> EXERCISE INSTRUCTIONS
Rewrite the entries starting at the beginning and ending at the line containing "center [967, 343].", that line included, swapping "coordinates" for "position" and changing nothing else. Leave the pictures out of your answer.

> RECORDS TO PROCESS
-- BEGIN --
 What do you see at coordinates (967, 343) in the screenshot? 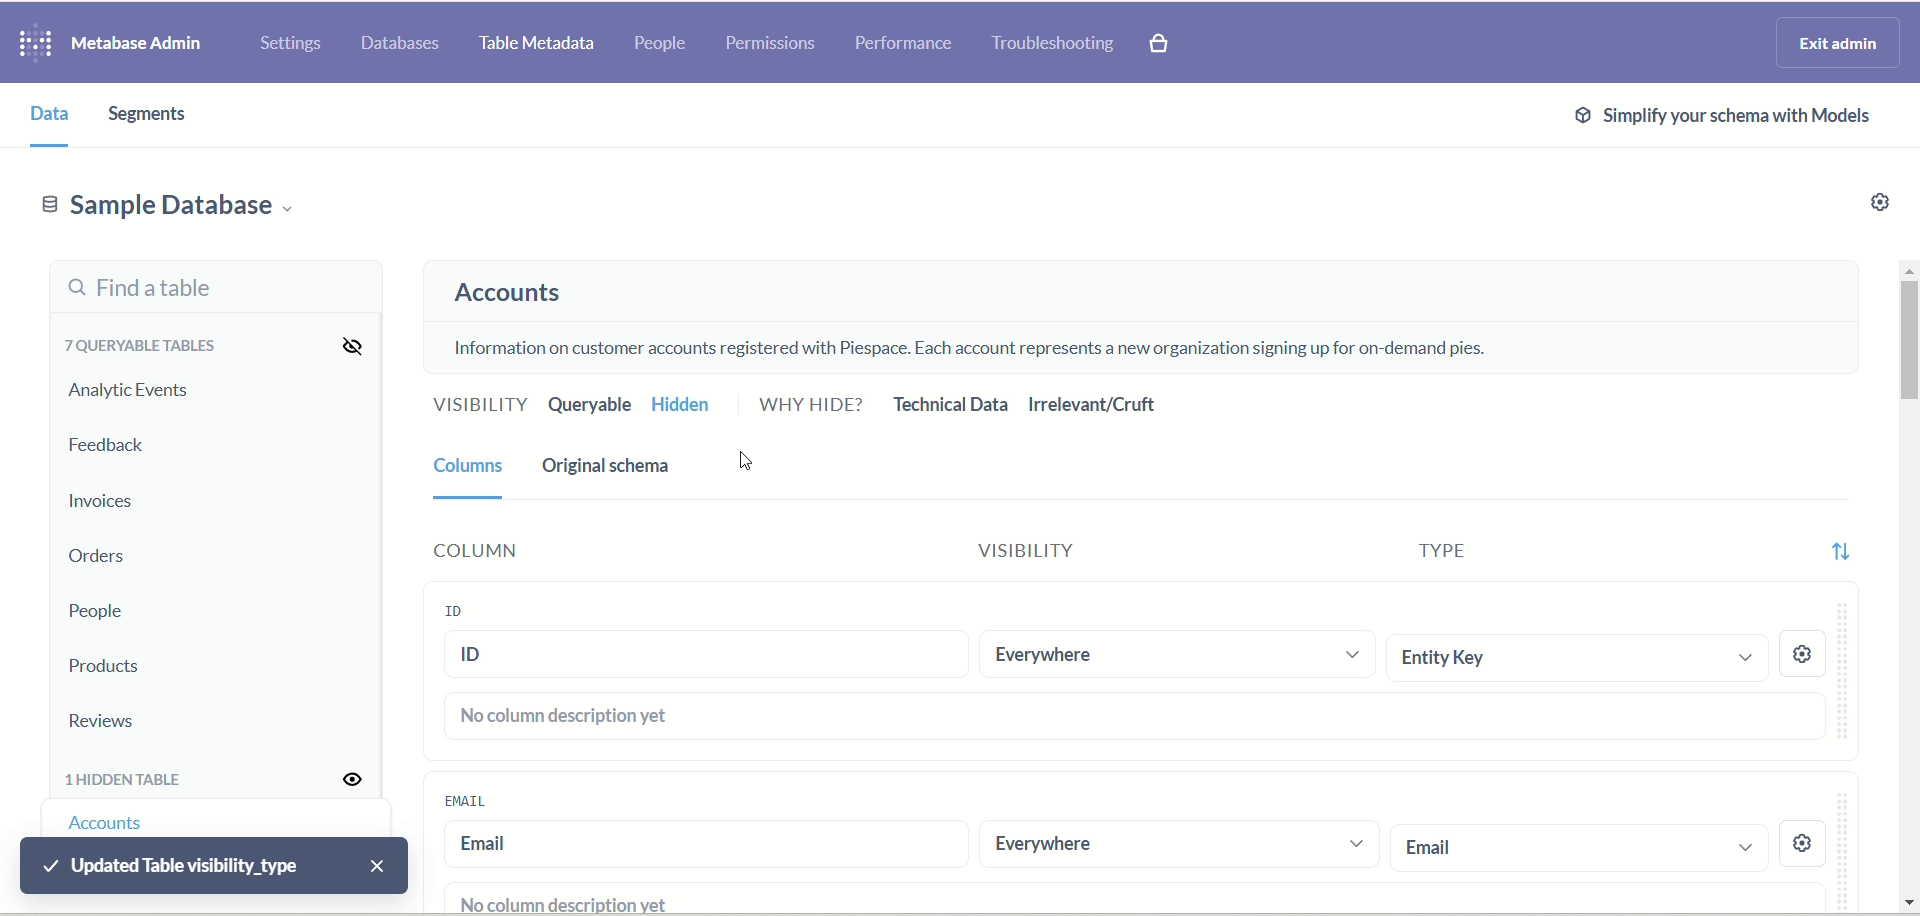
I see `text` at bounding box center [967, 343].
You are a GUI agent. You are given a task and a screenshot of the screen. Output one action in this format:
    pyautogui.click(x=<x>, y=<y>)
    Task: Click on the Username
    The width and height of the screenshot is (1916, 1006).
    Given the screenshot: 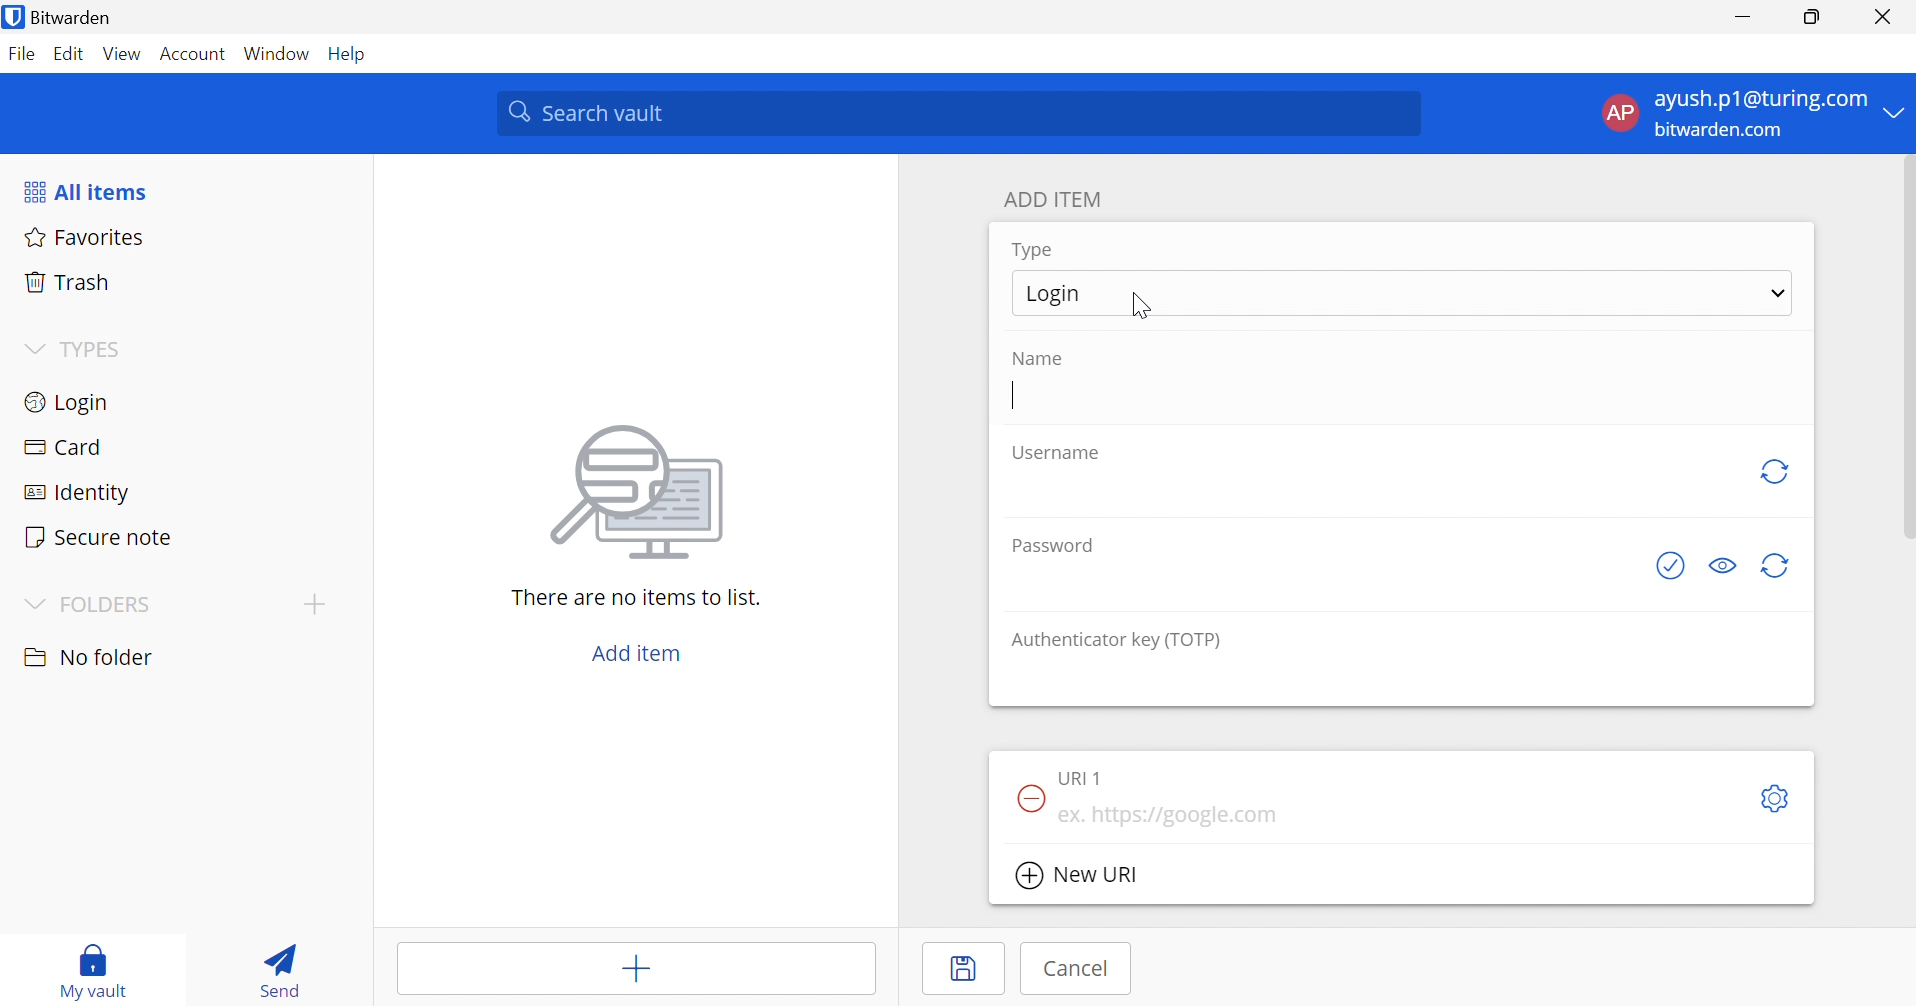 What is the action you would take?
    pyautogui.click(x=1056, y=457)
-- END --
> CORRECT RESPONSE
 What do you see at position (967, 343) in the screenshot? 
I see `text` at bounding box center [967, 343].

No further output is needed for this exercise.